- ICH GCP
- US Clinical Trials Registry
- Clinical Trial NCT06224140
Heparin-Free Chronic HemoDialysis Assessment (HepFreeHD)
Intermittent hemodialysis is a complex technique which requires careful monitoring of anticoagulation levels to prevent clotting and reduce the risk of bleeding complications. Dialysis patients often exhibit hypercoagulable tendencies due to uremic state, turbulent blood flows in dialysis procedures, and thrombogenic exposure to artificial surfaces of dialysis tubing. Patients with ESRD may experience both dialyzer clotting and excessive bleeding, so individualized heparin dosing and periodic adjustments are necessary to ensure adequate anticoagulation during hemodialysis. The ideal anticoagulant should prevent thrombosis while minimizing the risk of intra- and interdialytic bleeding. The use of heparin carries risks such as worsening of osteoporosis and dyslipidemia, allergic reactions like pruritus, and the potential for life-threatening heparin-induced thrombocytopenia (HIT) for which avoidance of heparin is necessary during dialysis.Heparin, in both its unfractionated heparin (UFH) and low molecular weight heparin (LMWH) forms, is the most commonly used anticoagulant, though evidence comparing their efficacy and risk of bleeding remains inconclusive. End-stage renal disease (ESRD) patients, who are already at higher risk of serious bleeding, may benefit from regional anticoagulation (RA) techniques, as they typically receive around 600,000 IU of heparin per year. The investigators performed routinely a simplified regional anticoagulation procedure (RAP) using a constant calcium re-injection rate over the time to avoid hypocalcemia. This procedure eliminates the need for citrate infusion and calcium monitoring, and reduces nurse workload in a chronic dialysis unit. The investigators compared 21 chronic dialysis patients with 198 RA and 195 heparin sessions, where each patient acted as their own control. None of them were on VKA during the RA sessions, 62% were on single anti-platelet therapy and 14% were on dual anti-platelet therapy. The dialysis session success rate was 94% in the RA group and 97% in the heparin group, with no significant differences (p=0.22).
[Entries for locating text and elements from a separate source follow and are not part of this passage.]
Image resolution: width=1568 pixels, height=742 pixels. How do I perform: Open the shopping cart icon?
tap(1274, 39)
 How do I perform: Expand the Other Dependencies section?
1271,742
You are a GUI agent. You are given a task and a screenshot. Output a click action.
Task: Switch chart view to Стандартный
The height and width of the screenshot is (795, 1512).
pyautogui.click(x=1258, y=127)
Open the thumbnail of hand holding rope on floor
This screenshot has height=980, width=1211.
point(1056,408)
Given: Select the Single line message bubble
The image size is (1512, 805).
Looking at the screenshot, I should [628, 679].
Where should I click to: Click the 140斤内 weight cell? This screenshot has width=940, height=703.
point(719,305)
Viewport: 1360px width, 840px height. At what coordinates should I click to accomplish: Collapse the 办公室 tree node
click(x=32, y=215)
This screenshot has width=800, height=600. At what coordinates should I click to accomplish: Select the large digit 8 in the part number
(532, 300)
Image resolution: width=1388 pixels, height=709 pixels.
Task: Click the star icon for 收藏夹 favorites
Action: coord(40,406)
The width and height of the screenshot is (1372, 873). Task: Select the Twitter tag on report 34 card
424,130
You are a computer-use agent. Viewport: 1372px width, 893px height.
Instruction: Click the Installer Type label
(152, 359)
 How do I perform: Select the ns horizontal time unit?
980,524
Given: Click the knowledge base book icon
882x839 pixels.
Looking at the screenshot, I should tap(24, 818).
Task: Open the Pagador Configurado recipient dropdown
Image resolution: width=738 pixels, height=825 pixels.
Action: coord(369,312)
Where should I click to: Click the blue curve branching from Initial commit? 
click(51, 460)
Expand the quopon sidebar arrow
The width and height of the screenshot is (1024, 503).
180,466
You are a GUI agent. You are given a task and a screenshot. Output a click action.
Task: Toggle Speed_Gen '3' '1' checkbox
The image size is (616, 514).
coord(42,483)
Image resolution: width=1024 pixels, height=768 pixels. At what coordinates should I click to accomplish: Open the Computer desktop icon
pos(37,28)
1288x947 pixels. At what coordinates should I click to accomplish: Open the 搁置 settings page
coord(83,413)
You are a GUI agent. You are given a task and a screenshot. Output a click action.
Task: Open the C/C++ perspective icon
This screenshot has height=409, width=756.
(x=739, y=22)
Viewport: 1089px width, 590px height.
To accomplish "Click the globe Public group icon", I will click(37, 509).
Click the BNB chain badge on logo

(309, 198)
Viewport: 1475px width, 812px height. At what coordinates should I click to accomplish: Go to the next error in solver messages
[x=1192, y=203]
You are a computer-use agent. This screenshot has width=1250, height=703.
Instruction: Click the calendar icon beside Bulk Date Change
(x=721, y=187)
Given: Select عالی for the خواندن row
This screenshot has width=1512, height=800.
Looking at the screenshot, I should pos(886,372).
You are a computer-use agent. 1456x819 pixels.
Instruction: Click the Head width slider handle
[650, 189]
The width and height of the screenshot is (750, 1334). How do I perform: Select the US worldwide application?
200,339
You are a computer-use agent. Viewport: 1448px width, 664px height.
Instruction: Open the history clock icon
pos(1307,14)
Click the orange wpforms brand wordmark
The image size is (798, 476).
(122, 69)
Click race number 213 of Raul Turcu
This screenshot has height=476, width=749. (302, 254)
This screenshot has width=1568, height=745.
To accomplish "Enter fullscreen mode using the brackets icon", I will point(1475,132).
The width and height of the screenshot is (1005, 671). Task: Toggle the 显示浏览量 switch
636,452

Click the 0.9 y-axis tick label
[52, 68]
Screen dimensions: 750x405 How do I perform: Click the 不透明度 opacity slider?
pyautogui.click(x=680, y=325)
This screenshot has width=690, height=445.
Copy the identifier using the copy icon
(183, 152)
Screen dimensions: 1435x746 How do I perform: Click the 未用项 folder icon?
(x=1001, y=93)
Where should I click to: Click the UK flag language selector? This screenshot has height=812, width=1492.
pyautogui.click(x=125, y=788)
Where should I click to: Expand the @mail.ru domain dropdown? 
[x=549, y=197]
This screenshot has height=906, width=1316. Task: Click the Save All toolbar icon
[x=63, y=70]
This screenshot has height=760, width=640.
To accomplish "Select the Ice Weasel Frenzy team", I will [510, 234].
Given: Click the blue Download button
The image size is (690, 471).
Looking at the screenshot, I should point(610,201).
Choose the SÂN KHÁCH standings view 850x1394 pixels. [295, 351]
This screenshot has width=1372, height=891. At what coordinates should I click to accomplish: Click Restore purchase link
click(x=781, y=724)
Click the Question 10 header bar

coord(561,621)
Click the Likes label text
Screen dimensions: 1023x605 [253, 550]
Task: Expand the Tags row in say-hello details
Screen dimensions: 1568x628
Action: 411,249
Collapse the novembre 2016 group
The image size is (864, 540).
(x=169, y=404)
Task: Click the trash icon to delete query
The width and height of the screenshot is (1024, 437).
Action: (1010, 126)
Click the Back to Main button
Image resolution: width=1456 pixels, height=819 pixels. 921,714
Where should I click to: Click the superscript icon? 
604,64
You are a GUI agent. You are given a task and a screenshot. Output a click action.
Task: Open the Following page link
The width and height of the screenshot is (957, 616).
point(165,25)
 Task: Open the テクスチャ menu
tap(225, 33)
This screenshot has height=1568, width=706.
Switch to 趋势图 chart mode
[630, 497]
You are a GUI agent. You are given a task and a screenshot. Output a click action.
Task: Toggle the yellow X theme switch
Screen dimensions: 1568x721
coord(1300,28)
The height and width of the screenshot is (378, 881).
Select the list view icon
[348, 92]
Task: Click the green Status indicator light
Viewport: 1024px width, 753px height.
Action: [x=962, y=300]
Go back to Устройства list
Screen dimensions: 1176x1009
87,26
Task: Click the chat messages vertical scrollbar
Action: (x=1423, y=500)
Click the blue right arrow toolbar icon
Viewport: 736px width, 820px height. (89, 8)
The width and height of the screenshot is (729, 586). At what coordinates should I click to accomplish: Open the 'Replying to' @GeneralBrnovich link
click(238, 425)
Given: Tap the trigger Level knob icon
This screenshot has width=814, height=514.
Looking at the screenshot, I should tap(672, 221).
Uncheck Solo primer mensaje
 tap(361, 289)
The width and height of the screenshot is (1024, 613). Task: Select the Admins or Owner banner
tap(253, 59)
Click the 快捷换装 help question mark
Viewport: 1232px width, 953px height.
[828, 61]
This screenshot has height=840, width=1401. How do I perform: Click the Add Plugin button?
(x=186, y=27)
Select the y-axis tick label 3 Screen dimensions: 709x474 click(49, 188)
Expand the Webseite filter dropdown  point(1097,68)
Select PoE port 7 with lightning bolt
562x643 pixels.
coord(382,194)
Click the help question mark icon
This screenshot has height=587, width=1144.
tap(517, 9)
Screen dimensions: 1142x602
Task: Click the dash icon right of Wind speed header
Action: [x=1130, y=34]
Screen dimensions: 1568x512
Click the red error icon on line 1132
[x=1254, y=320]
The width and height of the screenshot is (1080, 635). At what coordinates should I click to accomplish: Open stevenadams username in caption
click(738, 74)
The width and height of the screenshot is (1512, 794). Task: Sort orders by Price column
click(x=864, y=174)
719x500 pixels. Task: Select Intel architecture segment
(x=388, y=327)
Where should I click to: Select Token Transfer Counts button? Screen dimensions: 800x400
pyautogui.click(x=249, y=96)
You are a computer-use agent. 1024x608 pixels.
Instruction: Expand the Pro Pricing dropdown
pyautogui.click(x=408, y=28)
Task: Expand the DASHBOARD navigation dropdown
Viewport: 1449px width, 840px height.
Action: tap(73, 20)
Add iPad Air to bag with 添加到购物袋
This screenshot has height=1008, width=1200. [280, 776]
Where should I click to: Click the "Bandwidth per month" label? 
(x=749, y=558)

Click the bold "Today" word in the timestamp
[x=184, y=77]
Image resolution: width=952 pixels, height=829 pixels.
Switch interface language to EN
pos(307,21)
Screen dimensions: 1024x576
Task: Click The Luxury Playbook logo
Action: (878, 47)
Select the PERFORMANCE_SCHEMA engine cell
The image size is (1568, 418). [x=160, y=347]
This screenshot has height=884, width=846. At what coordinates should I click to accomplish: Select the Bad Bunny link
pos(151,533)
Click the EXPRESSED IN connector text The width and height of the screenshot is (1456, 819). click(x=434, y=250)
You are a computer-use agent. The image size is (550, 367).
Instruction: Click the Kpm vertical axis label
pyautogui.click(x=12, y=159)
The circuit loss rate was 1.5% per RA session and 0.5% per heparin session (p=0.23), and the early blood restitution rate was 3% and 1.5% (p=0.50) in the RA and heparin groups, respectively
Hypothesis: RAP can be as effective as systemic anticoagulation with heparin for intermittent dialysis in chronic hemodialysis patients, with the potential to reduce the rate of hemorrhagic events
Study Overview
Status
Conditions
Intervention / Treatment
Study Type
Enrollment (Estimated)
Phase
- Not Applicable
Contacts and Locations
Study Contact
- Name: Thomas Robert
- Phone Number: +33 04 91 38 41 17
- Email: thomas.robert@ap-hm.fr
Participation Criteria
Eligibility Criteria
Ages Eligible for Study
- Adult
- Older Adult
Accepts Healthy Volunteers
Description
Inclusion Criteria:
- Man or woman aged 18 years or more
- Patients with end-stage renal disease (ESRD) under intermittent hemodialysis, for more than 3 months prior to screening and with a dialysis duration prescription of at least 4 hours
- Effective anticoagulation either by UFH or by LMWH of the dialysis session defined by the absence of circuit loss in the last 3 months.
- Dialysis adequacy defined by a mean Kt/V ≥1.2.
- Calcemia within the normal range at inclusion (2.2 to 2.6 mmol/L) (based on the results of the last monthly blood test)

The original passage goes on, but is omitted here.